# Exercise directions
Format the data from the line containing "You are a GUI" through the line containing "Click the Acheter button for 36,00 €" as a JSON list of strings, one string per line, skipping blank lines. Omit the pictures from the output.

# Raw records

►

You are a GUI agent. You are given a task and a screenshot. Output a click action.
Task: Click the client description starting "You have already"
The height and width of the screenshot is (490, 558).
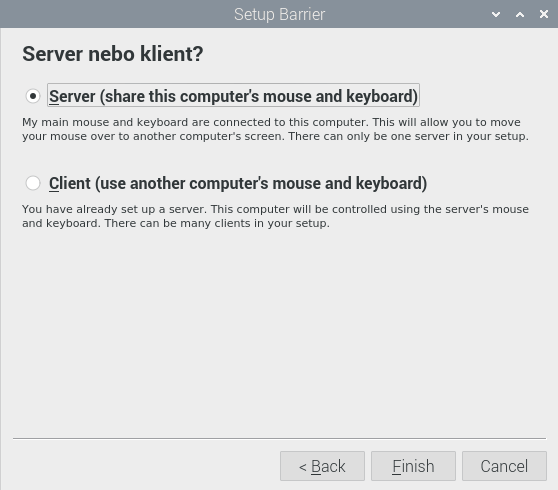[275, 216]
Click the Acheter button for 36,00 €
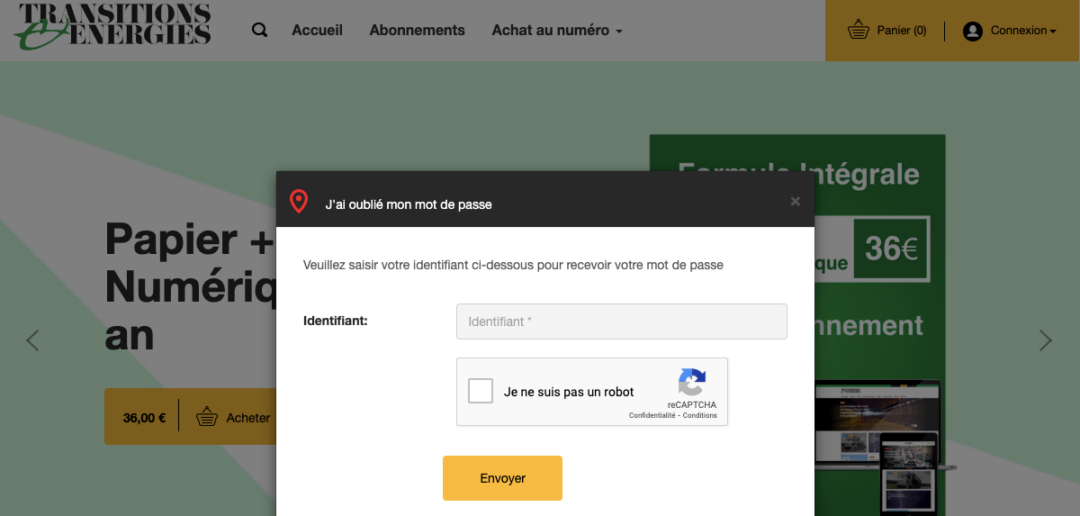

◄
►

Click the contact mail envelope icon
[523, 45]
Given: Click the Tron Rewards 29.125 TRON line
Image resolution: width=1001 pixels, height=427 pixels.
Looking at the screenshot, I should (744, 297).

◄
►

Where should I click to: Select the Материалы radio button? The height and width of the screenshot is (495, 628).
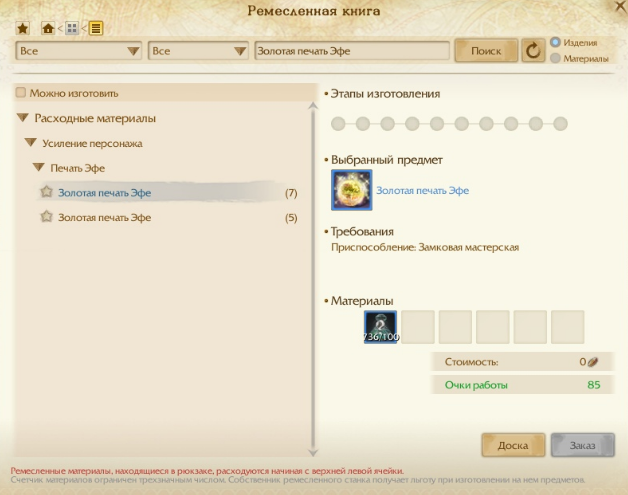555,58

◄

# Task solution
[
  "You are a GUI agent. You are given a task and a screenshot. Output a click action.",
  "Task: Click the client description starting \"You have already\"",
  "The height and width of the screenshot is (490, 558).",
  "[275, 216]",
  "Click the Acheter button for 36,00 €"
]